Threat Model Thursday: Google on Kubernetes

There’s a recent post on the Google Cloud Platform Blog, “Exploring container security: Isolation at different layers of the Kubernetes stack” that’s the subject of our next Threat Modeling Thursday post. As always, our goal is to look and see what we can learn, not to say ‘this is bad.’ There’s more than one way to do it. Also, last time, I did a who/what/why/how analysis, which turned out to be pretty time consuming, and so I’m going to avoid that going forward.

The first thing to point out is that there’s a system model that intended to support multiple analyses of ‘what can go wrong.’ (“Sample scenario…Time to do a little threat modeling.”) This is a very cool demonstration of how to communicate about security along a supply chain. In this instance, the answers to “what are we working on” vary with who “we” are. That might be the Kubernetes team, or it might be someone using Kubernetes to implement a Multi-tenant SaaS workload.

What are we working on?

The answers to this are either Kubernetes or the mutli-tenant system. The post includes a nice diagram (reproduced above) of Kubernetes and its boundaries. Speaking of boundaries, they break out security boundaries which enforce the trust boundaries. I’ve also heard ‘security boundaries’ referred to as ‘security barriers’ or ‘boundary enforcement.’ They also say “At Google, we aim to protect all trust boundaries with at least two different security boundaries that each need to fail in order to cross a trust boundary.”

But you can use this diagram to help you either improve Kubernetes, or to improve the security of systems hosted in Kubernetes.

What can go wrong?

Isolation failures. You get a resource isolation failure…you get a network isolation failure, everyone gets an isolation failure! Well, no, not really. You only get an isolation fail if your security boundaries fail. (Sorry! Sorry?)

Oprah announcing everyone gets an isolation failure

This use of isolation is interestingly different from STRIDE or ATT&CK. In many threat models of userland code on a desktop, the answer is ‘and then they can run code, and do all sorts of things.’ The isolation failure was the end of a chain, rather than the start, and you focus on the spoof, tamper or EoP/RCE that gets you onto the chain. In that sense, isolation may seem frustratingly vague for many readers. But isolation is a useful property to have, and more importantly, it’s what we’re asking Kubernetes to provide.

There’s also mention of cryptomining (and cgroups as a fix) and running untrusted code (use sandboxing). Especially with regards to untrusted code, I’d like to see more discussion of how to run untrusted code, which may or may not be inside a web trust boundary, semi-safely, which is to say either attempting to control its output, or safely, which is to say, in a separate web namespace.

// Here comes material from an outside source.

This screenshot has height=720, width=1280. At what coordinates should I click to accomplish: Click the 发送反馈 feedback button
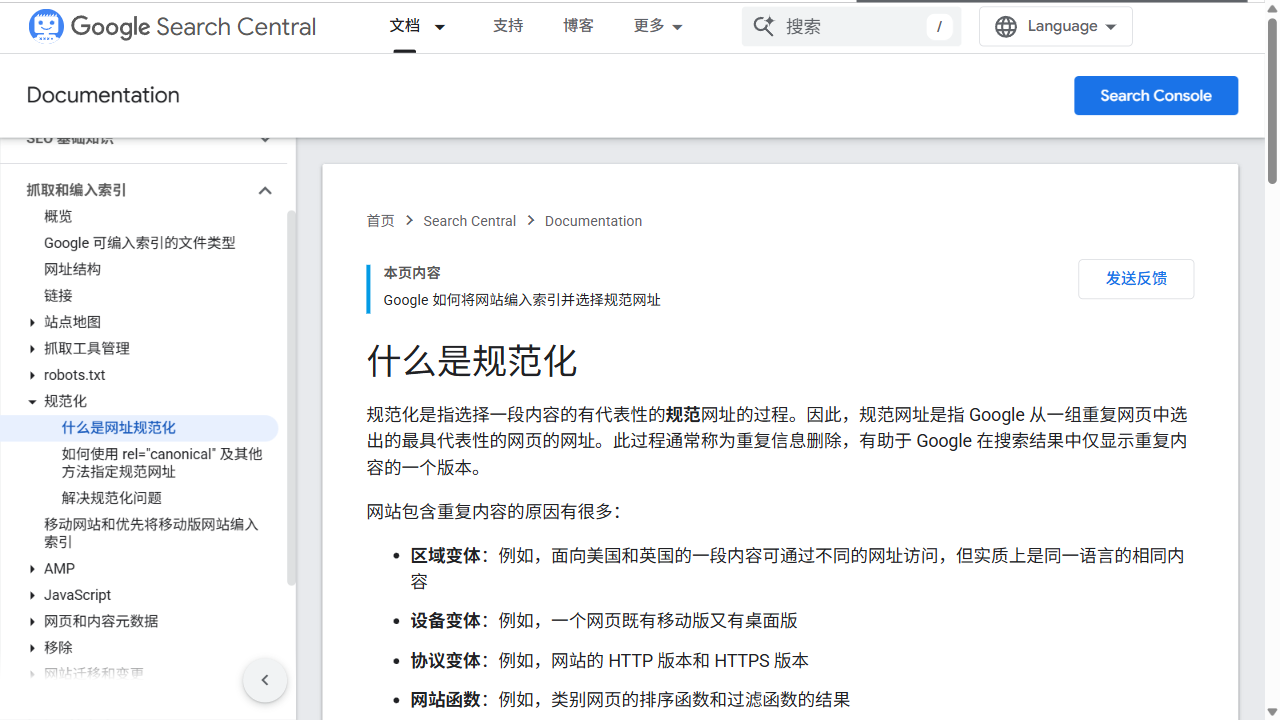tap(1136, 279)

What are we going to do about it?

You can use this model to decide what you’re going to do about it. How far up or down the list of isolations should you be? Does your app need its own container, pod, node, cluster?

I would like to see more precision in the wording of the controls — what does ‘some’ control-pane isolation mean? Is it a level of effort to overcome, a set of things you can rely on and some you can’t? The crisp expression of these qualities isn’t easy, but the authors are in a better position to express them than their readers. (There may be more on this elsewhere in the series.)

Did we do a good job?

There’s no explicit discussion, but my guess is that the post was vetted by a great many people.

To sum up, this is a great example of using threat modeling to communicate between supplier and customer. By drawing the model and using it to threat model, they help people decide if GCP is right, and if so, how to configure it in the most secure way.

What do you see in the models?